Inevitablemente, elijo la opción de ser un huérfano que se aleja de un pasado cercado por doctrinas, evangelistas, autoridad y misterio. En otras palabras, quisiera destruir el período de aprendizaje que me hace dependiente del pasado.

La literatura de una nueva era no es la que, simplemente, desciende del pasado, sino la que acaba de brotar, con sus raíces en el terreno del pasado. La verdad que nos transmite un amigo se aproxima mucho más a la auténtica verdad que la que nos comunica un maestro. Los poemas que simplemente surgen de ninguna parte, que no están sometidos al yugo de la tradición, susurran otros poemas recién nacidos. Esta literatura, este coro capaz de mantener creativamente la relación horizontal, es lo que sueño con conseguir.

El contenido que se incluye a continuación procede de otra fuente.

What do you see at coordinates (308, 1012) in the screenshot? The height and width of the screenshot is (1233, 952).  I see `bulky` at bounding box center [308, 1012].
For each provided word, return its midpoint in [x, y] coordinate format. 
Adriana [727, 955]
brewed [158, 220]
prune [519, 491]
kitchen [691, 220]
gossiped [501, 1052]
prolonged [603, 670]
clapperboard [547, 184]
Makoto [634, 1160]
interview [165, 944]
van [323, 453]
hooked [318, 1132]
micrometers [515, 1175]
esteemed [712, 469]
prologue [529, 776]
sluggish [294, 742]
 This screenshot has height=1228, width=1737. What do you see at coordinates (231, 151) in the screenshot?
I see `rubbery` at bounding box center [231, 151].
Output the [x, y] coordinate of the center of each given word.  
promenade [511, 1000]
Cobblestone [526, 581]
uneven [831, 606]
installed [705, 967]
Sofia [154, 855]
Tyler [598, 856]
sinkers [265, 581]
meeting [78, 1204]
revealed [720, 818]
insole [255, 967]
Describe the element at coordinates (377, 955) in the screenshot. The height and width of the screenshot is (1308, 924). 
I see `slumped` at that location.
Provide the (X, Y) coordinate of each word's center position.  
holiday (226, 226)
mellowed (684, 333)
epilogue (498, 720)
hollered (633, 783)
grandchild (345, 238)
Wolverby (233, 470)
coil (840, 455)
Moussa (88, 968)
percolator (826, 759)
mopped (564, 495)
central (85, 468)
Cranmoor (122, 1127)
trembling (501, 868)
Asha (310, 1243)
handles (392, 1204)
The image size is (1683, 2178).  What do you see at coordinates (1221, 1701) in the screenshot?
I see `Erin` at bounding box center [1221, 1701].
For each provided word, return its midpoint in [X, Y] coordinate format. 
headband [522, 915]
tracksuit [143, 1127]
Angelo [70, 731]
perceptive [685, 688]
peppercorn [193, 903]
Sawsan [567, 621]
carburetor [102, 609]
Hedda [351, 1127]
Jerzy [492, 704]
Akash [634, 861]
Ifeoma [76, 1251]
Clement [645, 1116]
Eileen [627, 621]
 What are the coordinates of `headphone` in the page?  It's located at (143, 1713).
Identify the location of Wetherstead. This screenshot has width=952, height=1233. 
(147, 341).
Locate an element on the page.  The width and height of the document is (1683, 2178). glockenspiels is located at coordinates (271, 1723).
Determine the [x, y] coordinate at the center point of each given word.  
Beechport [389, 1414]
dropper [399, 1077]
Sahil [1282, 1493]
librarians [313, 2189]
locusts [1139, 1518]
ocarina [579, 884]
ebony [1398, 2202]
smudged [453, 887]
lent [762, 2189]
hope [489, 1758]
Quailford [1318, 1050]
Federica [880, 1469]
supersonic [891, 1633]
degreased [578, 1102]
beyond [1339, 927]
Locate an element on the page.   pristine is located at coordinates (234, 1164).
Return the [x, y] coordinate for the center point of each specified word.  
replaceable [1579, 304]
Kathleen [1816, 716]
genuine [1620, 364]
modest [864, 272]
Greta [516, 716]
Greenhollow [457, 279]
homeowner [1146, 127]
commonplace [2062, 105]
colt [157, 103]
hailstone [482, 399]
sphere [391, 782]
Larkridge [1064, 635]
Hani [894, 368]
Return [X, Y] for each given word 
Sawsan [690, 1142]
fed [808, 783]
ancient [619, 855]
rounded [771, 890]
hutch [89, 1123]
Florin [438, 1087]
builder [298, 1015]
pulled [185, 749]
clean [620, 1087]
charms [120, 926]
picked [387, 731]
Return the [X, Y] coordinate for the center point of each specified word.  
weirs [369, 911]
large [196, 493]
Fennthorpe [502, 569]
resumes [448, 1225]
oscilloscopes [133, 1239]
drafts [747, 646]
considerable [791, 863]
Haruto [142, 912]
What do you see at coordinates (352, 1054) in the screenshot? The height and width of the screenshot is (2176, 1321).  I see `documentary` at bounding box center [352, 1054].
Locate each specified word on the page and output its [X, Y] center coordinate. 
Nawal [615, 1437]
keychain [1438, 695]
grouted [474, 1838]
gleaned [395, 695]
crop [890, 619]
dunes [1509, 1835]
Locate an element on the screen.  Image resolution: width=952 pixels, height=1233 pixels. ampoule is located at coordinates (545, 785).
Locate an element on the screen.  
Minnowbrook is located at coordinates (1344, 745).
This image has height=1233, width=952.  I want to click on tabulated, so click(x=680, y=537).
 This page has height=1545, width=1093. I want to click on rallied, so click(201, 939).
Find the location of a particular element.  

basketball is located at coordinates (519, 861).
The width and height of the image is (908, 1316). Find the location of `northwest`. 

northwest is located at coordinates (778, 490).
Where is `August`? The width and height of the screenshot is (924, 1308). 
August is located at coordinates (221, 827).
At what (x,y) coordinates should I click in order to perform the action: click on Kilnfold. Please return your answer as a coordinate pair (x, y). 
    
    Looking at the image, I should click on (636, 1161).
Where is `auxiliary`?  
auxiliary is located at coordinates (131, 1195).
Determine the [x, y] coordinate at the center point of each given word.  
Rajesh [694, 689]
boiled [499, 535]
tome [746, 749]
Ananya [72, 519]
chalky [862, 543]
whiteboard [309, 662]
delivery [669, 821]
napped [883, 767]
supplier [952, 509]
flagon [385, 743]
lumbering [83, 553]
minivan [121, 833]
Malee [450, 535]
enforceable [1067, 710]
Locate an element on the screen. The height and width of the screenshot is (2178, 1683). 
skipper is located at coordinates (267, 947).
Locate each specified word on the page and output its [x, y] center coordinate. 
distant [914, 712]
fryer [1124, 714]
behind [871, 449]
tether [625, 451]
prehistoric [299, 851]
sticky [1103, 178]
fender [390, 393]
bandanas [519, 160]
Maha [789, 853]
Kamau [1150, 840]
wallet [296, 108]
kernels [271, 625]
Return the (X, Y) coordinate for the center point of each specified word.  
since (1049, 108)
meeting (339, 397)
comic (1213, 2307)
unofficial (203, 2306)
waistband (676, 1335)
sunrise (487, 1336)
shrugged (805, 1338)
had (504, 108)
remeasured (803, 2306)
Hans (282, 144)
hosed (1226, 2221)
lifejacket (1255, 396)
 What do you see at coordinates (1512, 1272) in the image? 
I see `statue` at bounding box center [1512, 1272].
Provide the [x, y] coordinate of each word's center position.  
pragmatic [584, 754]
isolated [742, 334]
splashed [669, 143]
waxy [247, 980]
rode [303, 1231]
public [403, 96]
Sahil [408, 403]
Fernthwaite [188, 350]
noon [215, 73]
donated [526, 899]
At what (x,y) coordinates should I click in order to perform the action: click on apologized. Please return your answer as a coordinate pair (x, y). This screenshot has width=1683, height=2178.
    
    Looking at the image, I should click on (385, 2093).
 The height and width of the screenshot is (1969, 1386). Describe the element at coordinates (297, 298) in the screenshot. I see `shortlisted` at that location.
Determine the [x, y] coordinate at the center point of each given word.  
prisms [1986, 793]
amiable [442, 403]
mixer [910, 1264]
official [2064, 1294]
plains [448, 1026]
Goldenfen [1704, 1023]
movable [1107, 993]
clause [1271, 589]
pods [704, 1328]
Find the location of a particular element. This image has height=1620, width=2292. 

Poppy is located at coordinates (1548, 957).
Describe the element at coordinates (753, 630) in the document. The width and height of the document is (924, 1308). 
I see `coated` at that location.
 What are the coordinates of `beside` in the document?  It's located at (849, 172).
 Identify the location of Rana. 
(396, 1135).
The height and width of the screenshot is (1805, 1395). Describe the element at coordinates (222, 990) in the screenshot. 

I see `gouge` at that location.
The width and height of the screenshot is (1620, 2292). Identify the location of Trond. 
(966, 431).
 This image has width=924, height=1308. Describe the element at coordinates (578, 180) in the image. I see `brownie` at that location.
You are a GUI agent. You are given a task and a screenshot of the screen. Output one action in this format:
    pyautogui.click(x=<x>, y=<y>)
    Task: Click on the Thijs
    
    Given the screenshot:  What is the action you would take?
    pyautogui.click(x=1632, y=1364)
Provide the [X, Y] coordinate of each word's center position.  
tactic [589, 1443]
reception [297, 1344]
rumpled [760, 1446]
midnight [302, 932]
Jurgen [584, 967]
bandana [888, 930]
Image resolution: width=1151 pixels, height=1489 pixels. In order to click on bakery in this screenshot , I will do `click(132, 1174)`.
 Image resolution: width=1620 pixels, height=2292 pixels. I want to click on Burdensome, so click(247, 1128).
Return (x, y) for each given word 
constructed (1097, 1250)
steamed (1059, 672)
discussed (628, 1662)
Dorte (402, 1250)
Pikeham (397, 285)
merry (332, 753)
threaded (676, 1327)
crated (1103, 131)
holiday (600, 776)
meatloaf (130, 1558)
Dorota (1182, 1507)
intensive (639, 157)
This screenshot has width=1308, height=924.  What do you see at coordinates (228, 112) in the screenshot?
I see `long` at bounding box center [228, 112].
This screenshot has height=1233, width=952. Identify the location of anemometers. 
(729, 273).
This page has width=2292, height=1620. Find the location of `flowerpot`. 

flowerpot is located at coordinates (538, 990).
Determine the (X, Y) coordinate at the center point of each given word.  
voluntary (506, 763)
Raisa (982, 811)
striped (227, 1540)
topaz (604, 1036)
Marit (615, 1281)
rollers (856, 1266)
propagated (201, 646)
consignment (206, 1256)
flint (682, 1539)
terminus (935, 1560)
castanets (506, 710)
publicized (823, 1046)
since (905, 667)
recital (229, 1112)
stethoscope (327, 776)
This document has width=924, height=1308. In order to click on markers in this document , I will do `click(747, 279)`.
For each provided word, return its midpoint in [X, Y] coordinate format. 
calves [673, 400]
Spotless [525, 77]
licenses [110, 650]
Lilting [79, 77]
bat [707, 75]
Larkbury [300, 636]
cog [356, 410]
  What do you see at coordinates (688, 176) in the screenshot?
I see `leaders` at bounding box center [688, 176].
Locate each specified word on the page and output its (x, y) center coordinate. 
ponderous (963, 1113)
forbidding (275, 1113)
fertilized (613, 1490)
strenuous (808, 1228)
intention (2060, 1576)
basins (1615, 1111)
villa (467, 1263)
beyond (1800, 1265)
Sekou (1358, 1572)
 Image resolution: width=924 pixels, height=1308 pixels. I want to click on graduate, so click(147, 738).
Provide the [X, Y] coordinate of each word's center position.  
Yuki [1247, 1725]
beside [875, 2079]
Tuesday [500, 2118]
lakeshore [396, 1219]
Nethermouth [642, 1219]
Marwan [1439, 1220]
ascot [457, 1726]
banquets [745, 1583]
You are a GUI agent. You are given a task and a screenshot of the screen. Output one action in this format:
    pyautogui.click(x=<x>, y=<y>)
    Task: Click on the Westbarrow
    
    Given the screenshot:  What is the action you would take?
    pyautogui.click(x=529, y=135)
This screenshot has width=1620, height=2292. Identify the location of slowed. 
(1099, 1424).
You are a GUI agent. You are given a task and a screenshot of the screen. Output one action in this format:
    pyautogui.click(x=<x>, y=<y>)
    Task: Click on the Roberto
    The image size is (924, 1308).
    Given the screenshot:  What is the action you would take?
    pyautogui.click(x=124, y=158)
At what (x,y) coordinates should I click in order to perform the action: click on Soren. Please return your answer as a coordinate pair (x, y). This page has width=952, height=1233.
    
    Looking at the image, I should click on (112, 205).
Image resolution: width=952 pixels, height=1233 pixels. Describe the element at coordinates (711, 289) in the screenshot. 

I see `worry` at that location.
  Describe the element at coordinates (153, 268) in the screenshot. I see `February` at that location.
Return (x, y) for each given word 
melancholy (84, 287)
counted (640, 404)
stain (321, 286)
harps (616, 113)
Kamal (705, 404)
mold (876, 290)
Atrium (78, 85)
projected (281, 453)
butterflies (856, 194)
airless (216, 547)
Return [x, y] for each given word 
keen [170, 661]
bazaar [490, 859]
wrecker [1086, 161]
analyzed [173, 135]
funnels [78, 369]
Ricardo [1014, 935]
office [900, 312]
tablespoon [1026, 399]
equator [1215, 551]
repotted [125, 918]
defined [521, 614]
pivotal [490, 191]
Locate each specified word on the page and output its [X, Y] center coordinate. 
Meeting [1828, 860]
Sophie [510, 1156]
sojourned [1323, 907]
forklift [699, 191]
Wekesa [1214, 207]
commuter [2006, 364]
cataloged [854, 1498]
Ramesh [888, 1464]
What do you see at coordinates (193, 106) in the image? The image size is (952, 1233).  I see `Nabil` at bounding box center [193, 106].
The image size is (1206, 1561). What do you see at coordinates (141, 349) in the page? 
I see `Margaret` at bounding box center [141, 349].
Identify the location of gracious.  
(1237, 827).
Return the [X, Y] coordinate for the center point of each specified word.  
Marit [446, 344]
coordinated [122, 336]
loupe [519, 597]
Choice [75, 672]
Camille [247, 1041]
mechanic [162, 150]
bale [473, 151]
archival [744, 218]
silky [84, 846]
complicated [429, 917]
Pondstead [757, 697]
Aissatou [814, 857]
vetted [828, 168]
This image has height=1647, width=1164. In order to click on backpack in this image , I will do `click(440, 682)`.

Espero que mi literatura vague por todo el mundo, que no se quede inmóvil. El nirvana con el que sueño es un nirvana sin permanencia. Es un sueño que no deja vestigios tras de sí.

El presente es un resplandor instantáneo, un momento que se mueve desde el pasado ilimitado hacia el futuro indefinido. A veces veo mis vidas anteriores. En muchas de esas vidas fui incapaz de resistir el impulso de ser poeta, igual que en mi vida presente. Hubo tiempos en los que estuve menos castigado de lo que estoy ahora. Alguien lloraba iluminado por el sol poniente. ¿Era yo? A medianoche, cuando la nieve cae en silencio sin que nadie lo advierta, soportaba los ecos de su corazón, incapaz de dormir. ¿Era yo?

Es mediodía. Hay un hombre que ha caído al suelo y que ha contado muchas mentiras. En algún rincón, bajo el sol, hay un niño sin madre que va haciéndose más alto cada día. Hay una mujer sin patria, con el pelo agitado por el viento.

La oscuridad de la madre osa que parió un osezno mientras hibernaba durante el invierno y el brillo del viejo asceta que fue cegado por el blanco resplandor de la nieve del Hi-malaya, todo aquello fue un juego de dolor.

Ayudé a las estrellas a brillar a lo lejos como un animal salvaje, una ameba o un fantasma. Las estrellas mitigaron mi dolor brillando en la bóveda celeste.

Mis vidas permanecieron en relación con muchas cosas.

Quise ser poeta. Y me hice poeta.

Me aferro a mi nombre de poeta por los muchos pecados que cometí perdiendo el tiempo en mi vida presente y en las pasadas. Ser poeta es una cadena perpetua, más que una elección.

Tanto cuando tenía dieciocho años como ahora, la poesía era y es mi estrella polar. Cuando alguien dice que estaba destinado a ser poeta, anhelo no acabar mi vida como poeta. En otras palabras, quisiera ser un poema al final del poeta. Un poema, ¡no un poeta!